Input material:

•••

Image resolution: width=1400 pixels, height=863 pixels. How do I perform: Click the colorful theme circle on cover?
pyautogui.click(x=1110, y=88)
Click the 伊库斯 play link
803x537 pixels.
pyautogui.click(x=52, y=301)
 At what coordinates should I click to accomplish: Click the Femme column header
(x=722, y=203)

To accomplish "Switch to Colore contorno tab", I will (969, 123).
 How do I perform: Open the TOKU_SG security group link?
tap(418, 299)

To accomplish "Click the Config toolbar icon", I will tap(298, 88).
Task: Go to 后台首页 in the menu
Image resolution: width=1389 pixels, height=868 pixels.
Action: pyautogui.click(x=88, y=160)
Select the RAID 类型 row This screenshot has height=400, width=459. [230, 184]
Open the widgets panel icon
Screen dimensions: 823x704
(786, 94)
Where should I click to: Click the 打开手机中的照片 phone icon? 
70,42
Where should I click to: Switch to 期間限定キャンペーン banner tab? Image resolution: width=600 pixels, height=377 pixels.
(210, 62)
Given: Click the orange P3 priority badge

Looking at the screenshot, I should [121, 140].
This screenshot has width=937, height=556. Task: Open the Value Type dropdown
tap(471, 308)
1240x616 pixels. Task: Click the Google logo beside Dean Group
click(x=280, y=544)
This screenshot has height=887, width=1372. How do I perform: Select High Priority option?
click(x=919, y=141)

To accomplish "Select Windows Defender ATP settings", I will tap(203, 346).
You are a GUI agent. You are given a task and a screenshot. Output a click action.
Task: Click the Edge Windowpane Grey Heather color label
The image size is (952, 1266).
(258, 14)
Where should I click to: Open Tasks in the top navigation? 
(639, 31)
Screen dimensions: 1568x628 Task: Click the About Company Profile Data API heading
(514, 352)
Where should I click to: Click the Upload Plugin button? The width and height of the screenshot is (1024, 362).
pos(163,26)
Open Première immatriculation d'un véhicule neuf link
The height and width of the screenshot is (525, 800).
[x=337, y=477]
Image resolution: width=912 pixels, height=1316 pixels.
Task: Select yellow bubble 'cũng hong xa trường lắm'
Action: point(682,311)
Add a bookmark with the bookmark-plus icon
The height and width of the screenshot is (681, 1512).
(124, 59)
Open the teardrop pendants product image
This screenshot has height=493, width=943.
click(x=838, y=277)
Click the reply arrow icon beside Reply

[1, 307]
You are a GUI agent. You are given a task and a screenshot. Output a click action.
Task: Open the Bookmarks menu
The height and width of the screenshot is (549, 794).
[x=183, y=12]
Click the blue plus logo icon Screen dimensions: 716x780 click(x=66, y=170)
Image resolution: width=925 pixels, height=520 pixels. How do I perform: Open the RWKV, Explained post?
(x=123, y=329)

•••

Brief: Give the entries again in full, exactly as they were written above.

Answer to the problem:
Image resolution: width=1400 pixels, height=863 pixels. How do I perform: Click the colorful theme circle on cover?
pyautogui.click(x=1110, y=88)
Click the 伊库斯 play link
803x537 pixels.
pyautogui.click(x=52, y=301)
 At what coordinates should I click to accomplish: Click the Femme column header
(x=722, y=203)

To accomplish "Switch to Colore contorno tab", I will (969, 123).
 How do I perform: Open the TOKU_SG security group link?
tap(418, 299)

To accomplish "Click the Config toolbar icon", I will tap(298, 88).
Task: Go to 后台首页 in the menu
Image resolution: width=1389 pixels, height=868 pixels.
Action: pyautogui.click(x=88, y=160)
Select the RAID 类型 row This screenshot has height=400, width=459. [230, 184]
Open the widgets panel icon
Screen dimensions: 823x704
(786, 94)
Where should I click to: Click the 打开手机中的照片 phone icon? 
70,42
Where should I click to: Switch to 期間限定キャンペーン banner tab? Image resolution: width=600 pixels, height=377 pixels.
(210, 62)
Given: Click the orange P3 priority badge

Looking at the screenshot, I should [121, 140].
This screenshot has width=937, height=556. Task: Open the Value Type dropdown
tap(471, 308)
1240x616 pixels. Task: Click the Google logo beside Dean Group
click(x=280, y=544)
This screenshot has height=887, width=1372. How do I perform: Select High Priority option?
click(x=919, y=141)

To accomplish "Select Windows Defender ATP settings", I will tap(203, 346).
You are a GUI agent. You are given a task and a screenshot. Output a click action.
Task: Click the Edge Windowpane Grey Heather color label
The image size is (952, 1266).
(258, 14)
Where should I click to: Open Tasks in the top navigation? 
(639, 31)
Screen dimensions: 1568x628 Task: Click the About Company Profile Data API heading
(514, 352)
Where should I click to: Click the Upload Plugin button? The width and height of the screenshot is (1024, 362).
pos(163,26)
Open Première immatriculation d'un véhicule neuf link
The height and width of the screenshot is (525, 800).
[x=337, y=477]
Image resolution: width=912 pixels, height=1316 pixels.
Task: Select yellow bubble 'cũng hong xa trường lắm'
Action: point(682,311)
Add a bookmark with the bookmark-plus icon
The height and width of the screenshot is (681, 1512).
(124, 59)
Open the teardrop pendants product image
This screenshot has height=493, width=943.
click(x=838, y=277)
Click the reply arrow icon beside Reply

[1, 307]
You are a GUI agent. You are given a task and a screenshot. Output a click action.
Task: Open the Bookmarks menu
The height and width of the screenshot is (549, 794).
[x=183, y=12]
Click the blue plus logo icon Screen dimensions: 716x780 click(x=66, y=170)
Image resolution: width=925 pixels, height=520 pixels. How do I perform: Open the RWKV, Explained post?
(x=123, y=329)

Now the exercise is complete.